Delibera condominiale invalida per conflitto d'interessi se è dimostrata una sicura divergenza tra interesse del condominio e specifiche ragioni personali di singoli partecipanti che non si siano astenuti dal voto.
Dott.ssa Lucia Izzo 

Anche all'interno del condomino, in seno all'assemblea condominiale, è possibile rinvenire l'ipotesi di un conflitto di interessi, sia con riguardo all'amministratore che dei singoli condòmini.

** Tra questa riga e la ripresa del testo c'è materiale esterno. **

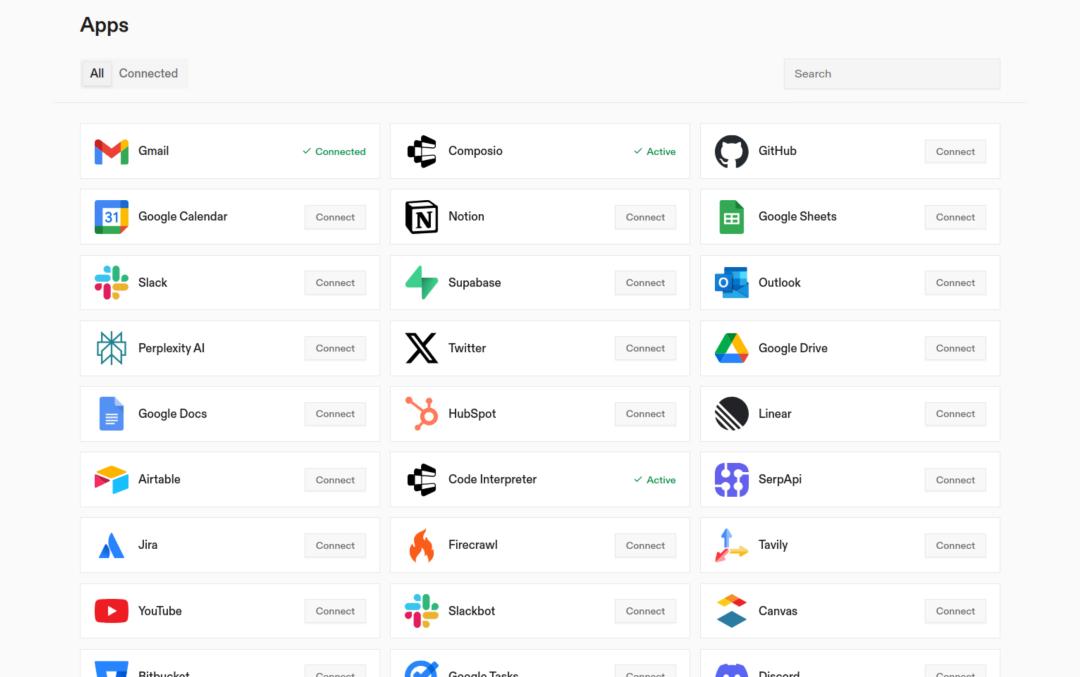Switch to the Connected tab
The width and height of the screenshot is (1080, 677).
coord(148,74)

Il tema del conflitto di interessi in ambito condominiale è particolarmente dibattuto e la giurisprudenza è spesso intervenuta a fornire chiarimenti che si sono resi necessari stante l'assenza, anche a seguito della riforma del 2012, di norme del codice civile disciplinanti espressamente l'argomento.

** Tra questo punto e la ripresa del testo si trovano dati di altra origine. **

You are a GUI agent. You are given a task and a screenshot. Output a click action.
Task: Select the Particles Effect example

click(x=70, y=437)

Le possibili soluzioni interpretative hanno preso le mosse da un'applicazione analogica delle disposizioni che disciplinano le votazioni assembleari in materia societaria, in virtù del rinvio fissato dall'art. 1139 c.c., tra cui l'art. 2373 che disciplina le ipotesi di conflitto di interessi tra i soci e la persona giuridica.

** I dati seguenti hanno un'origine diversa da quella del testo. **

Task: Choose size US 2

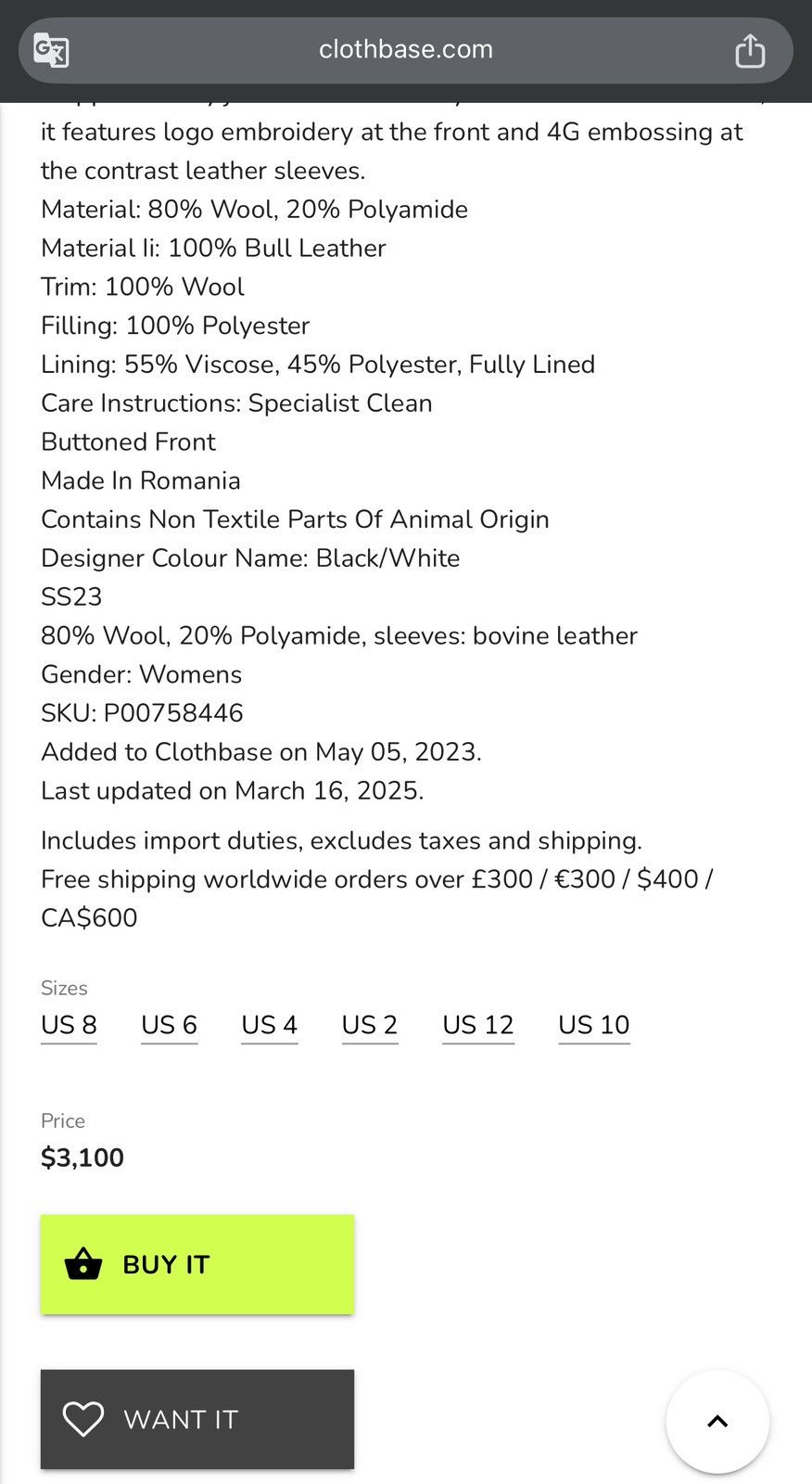Action: click(370, 1025)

Disciplina che dottrina e giurisprudenza hanno poi adattato e "calato" all'interno dell'ambito condominiale.

Conflitto di interessi in condominio: come funziona?

In primis, si ritiene che il condomino potenzialmente in conflitto di interessi possa, ma non debba necessariamente, astenersi dal votare in assemblea. Non esiste dunque alcun divieto nei suoi confronti e questi potrà tranquillamente partecipare alla votazione facendo valere i suoi millesimi nel conteggio dei quorum deliberativi eventualmente necessari.

Gli altri condomini, d'altro canto, avranno il potere di impugnare la delibera votata dal soggetto in conflitto di interessi, ma saranno gravati dell'onere di dimostrare che il voto di questi abbia recato un vero e proprio danno al condominio. In pratica, per far dichiarare invalida la delibera, non sarà sufficiente che per uno dei partecipanti vi sia stato un vantaggio economico o di altra natura.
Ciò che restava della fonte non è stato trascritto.